Treasury
A minimum tax on billionaires and the question of aggregate demand
Governor Newsom's proposal revives an old argument — that extreme wealth concentration is not merely a moral problem but a macroeconomic one.
Sunday, June 28, 2026
The billionaire tax and the paradox of idle wealth
California Governor Gavin Newsom has called, according to CNBC, for "a true minimum tax on billionaires" and the closing of what he terms "tax-free lifestyle loan" loopholes — arrangements by which the very wealthy borrow against unrealised asset gains, spend freely, and pay nothing to the revenue in the process. He frames this as an "economic reset." The phrase is vague, as political phrases tend to be, but the underlying economic question is sharper than the slogan suggests, and it is one I find impossible to ignore.
The orthodox objection will arrive promptly: tax the wealthy and you tax the capital that funds investment; restrain the accumulation of great fortunes and you restrain the animal spirits that drive enterprise. I take this argument seriously, because animal spirits are real — confidence, expectation, the narrative that surrounds a business venture — these things matter enormously to whether investment actually occurs. But the argument proves too much when pushed to its limit. Capital that is permanently locked inside appreciating assets, borrowed against for consumption without ever being realised as taxable income, is not circulating through the productive economy. It is, in the macroeconomic sense, being hoarded — not in a mattress, but in a structure of financial arrangements that achieves the same demand-suppressing result.
Here the paradox of thrift reasserts itself at the scale of an entire class. What is rational for any individual billionaire — to hold, to borrow, to defer the taxable event indefinitely — becomes, in aggregate, a sustained withdrawal of purchasing power from the circuit of the economy. The household analogy that dominates popular fiscal debate — the notion that a prudent nation must behave as a prudent family — misses this entirely. A family that saves during a downturn acts wisely; a society in which all families save simultaneously produces a collapse of demand. The same logic applies, with compounding force, when the saving is done by those whose marginal propensity to consume is lowest of all.
Governor Newsom's specific mechanism — closing the "tax-free lifestyle loan" loophole — is, on its face, the more tractable reform. I defer on the precise engineering of any modern tax code, because the institutional details of American federal taxation evolved well after my time, and I would not pretend to technical authority I do not possess. But the macroeconomic principle is clear enough: if a tax system permits indefinite deferral of liability on unrealised gains while simultaneously permitting those gains to fund consumption through borrowing, it is not merely inequitable — it is structurally biased against the circulation of income, and therefore against demand.

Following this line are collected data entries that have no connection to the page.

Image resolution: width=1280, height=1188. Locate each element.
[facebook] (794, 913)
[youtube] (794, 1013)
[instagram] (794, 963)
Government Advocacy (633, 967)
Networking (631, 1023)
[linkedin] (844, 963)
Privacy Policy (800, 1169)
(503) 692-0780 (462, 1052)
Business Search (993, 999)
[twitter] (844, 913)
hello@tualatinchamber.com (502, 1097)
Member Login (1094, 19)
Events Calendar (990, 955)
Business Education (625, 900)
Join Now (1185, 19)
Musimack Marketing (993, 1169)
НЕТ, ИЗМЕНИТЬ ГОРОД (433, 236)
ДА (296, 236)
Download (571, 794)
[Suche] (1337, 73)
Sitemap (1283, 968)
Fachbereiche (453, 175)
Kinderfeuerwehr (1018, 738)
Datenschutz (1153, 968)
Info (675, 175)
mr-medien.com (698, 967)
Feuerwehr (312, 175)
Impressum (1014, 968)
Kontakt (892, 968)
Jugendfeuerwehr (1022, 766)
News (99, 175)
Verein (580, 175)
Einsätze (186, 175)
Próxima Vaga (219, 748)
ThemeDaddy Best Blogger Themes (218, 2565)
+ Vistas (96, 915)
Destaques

The moral case and the macroeconomic case converge here, which is the kind of alignment a policymaker should not waste. Full employment — not merely low inflation, not merely a balanced budget — is the correct target of economic governance, and it requires that income move through the economy rather than pool at its summit. Whether Governor Newsom's proposal is the right instrument, at the right rate, structured in the right way, I cannot say with confidence from this distance. What I can say is this: the question he is raising is a real one, the instinct is sound, and anyone who dismisses it by invoking the sanctity of capital formation without examining what that capital is actually doing deserves a rather careful cross-examination.